HK exchange chief debates change in a bid to attract IPOs
Charles Li, chief executive of Hong Kong Exchanges and Clearing (HKEx), says the city must consider non-standard share structures in order to maintain a competitive edge.
The comments, posted on Li’s blog, come after talks broke down between the HKEx and Chinese e-commerce giant Alibaba, which is gearing up for a $60 bn-plus IPO. Alibaba is seeking a dual-class share structure and wants to nominate a majority of board directors – something Hong Kong has so far refused to allow.
‘Losing one or two listing candidates is not a big deal for Hong Kong,’ says Li on his blog. ‘But losing a generation of companies from China’s new economy is. And losing it without a proper debate is even more unacceptable.’
Talking about the special considerations that could be made for ‘carefully defined’ firms, including ‘innovative companies’, Li stresses the safeguards that would also need to apply – including a minimum public float, market size or ownership by the founders. He proposes a number of share structures that could apply, though none go as far as to allow for Alibaba’s request that a group of senior management be allowed to nominate a majority of board directors.
‘In a less institutionalized and less litigious market [than the US] such as Hong Kong, such concessions, if given, would need to be moderate and come with checks and balances for use in the event of abuse or true conflict,’ writes Li.
Alternatives such as these were offered to Alibaba during its negotiations with Hong Kong, reports the Financial Times, however. Citing ‘people with knowledge of the matter’, the paper says Alibaba refused to compromise on its demands.
The call for an open debate on Hong Kong’s listing rules comes as Alibaba chief executive Jonathan Lu told the South China Morning Post the firm is not planning to list in the near future, leaving the door open for a Hong Kong IPO, despite NASDAQ and NYSE each reportedly accepting Alibaba’s proposed share structure.

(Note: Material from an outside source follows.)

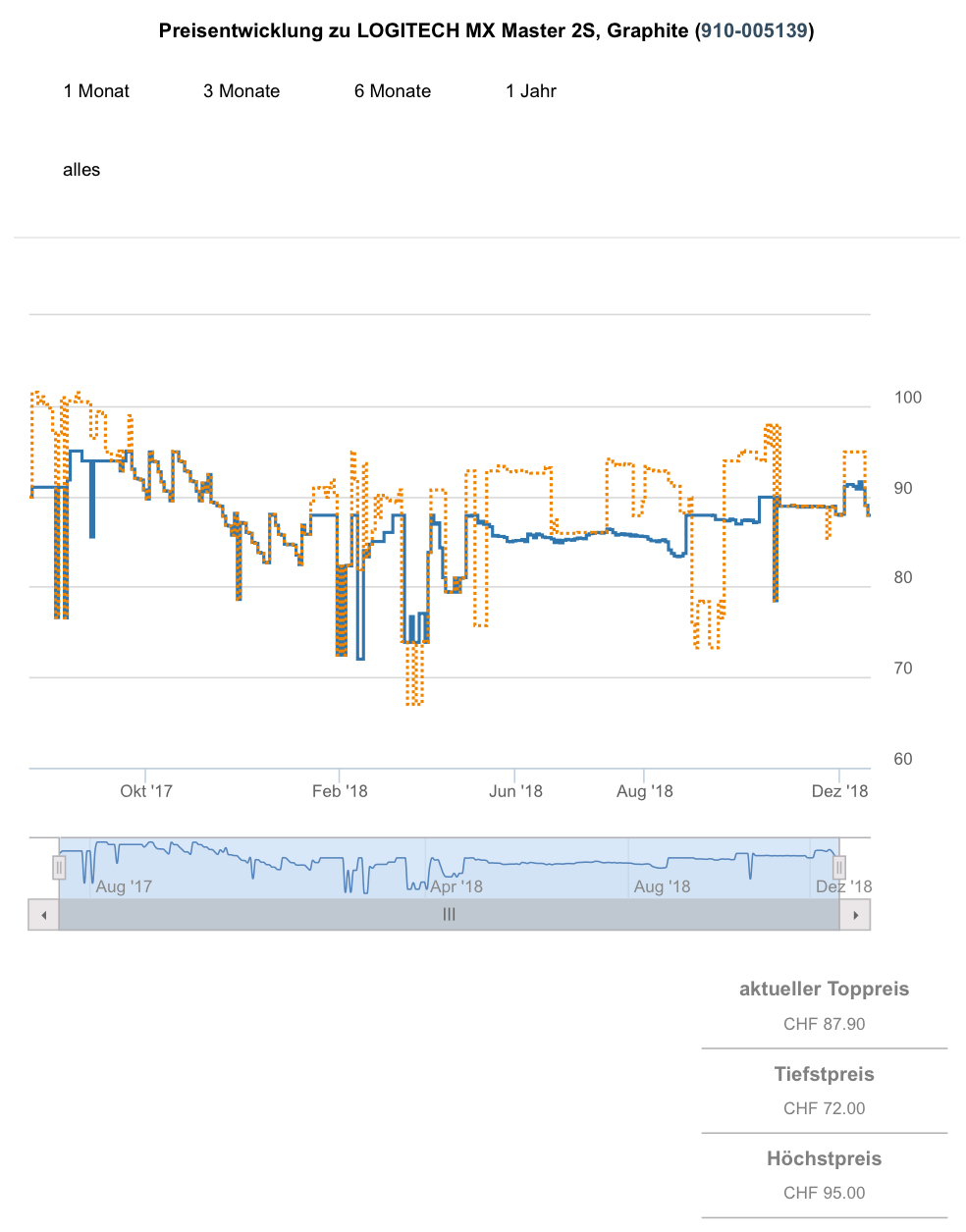
Task: Click the aktueller Toppreis value CHF 87.90
Action: coord(824,1024)
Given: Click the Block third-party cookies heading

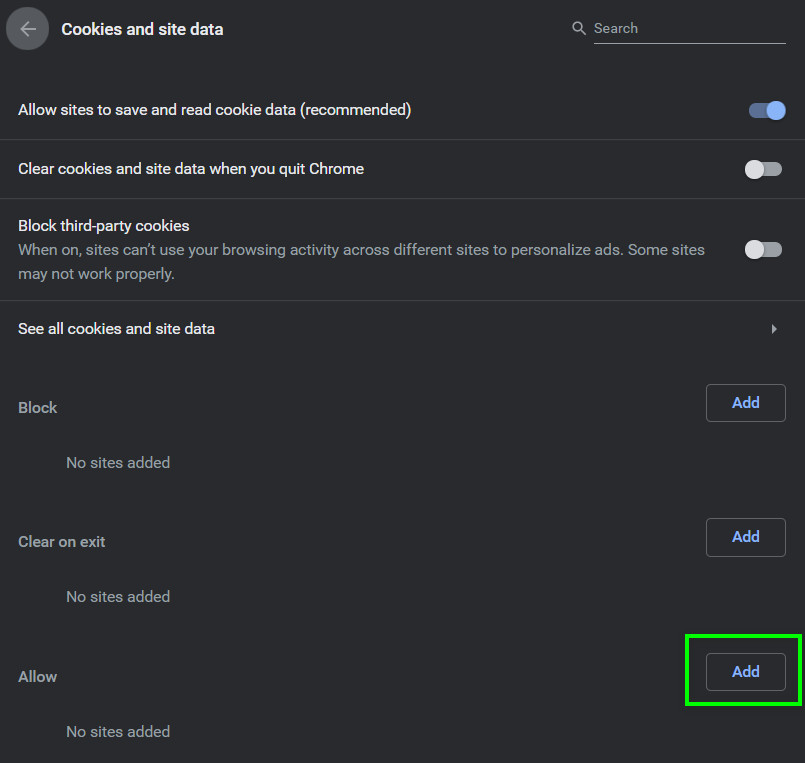Looking at the screenshot, I should pos(103,226).
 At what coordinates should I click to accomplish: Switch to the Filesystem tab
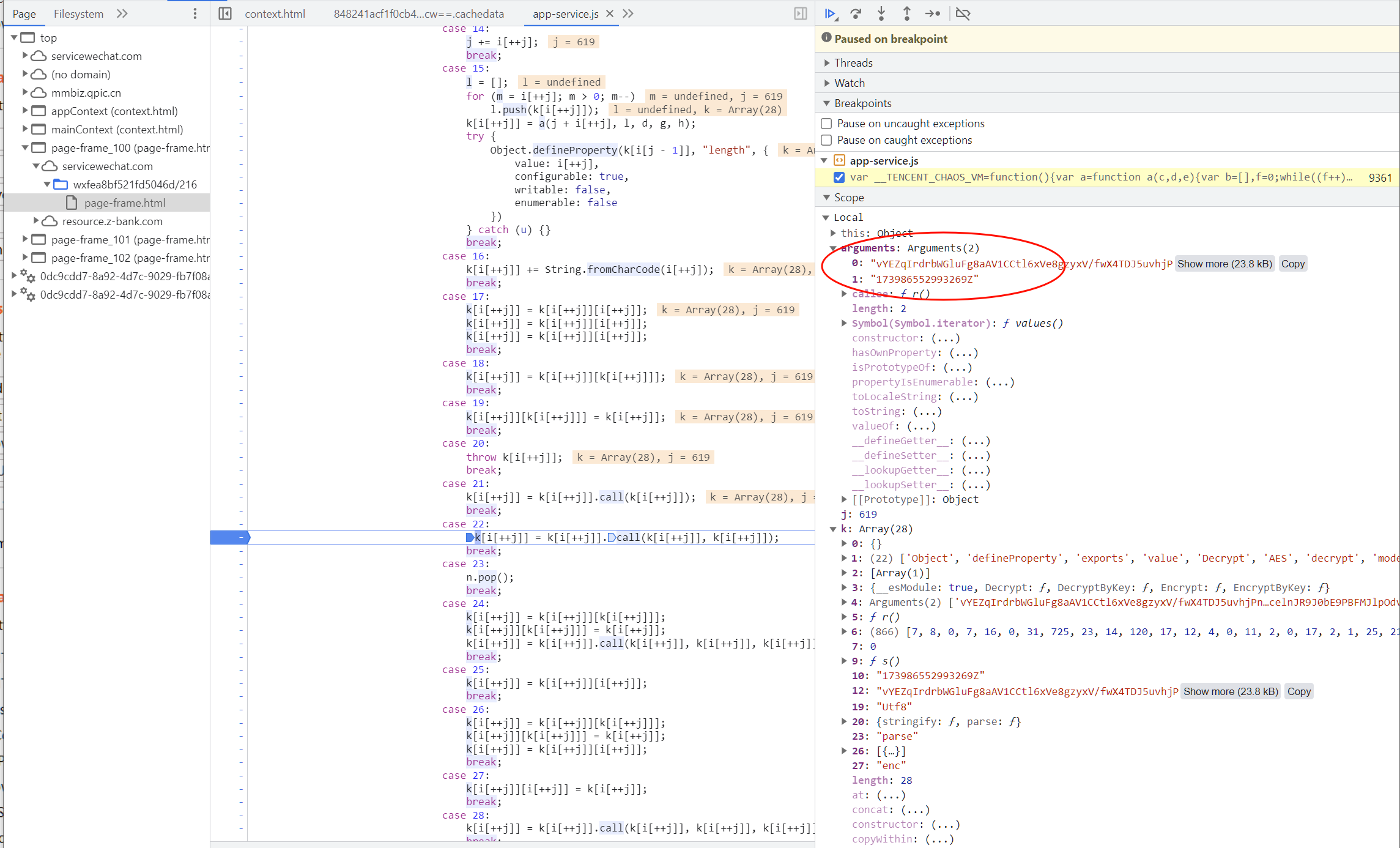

Calling the issue a ‘matter of public interest’, Li emphasizes that his blog post represents his personal views. ‘This is not about one listing candidate or fees earned from a listing here or there. It is about choosing a future path and all the responsibility that entails,’ he says. ‘We need to have broad perspectives and base our decisions on sound judgment. And we need a debate that focuses on the merits of the arguments, and not the person giving his or her opinion.’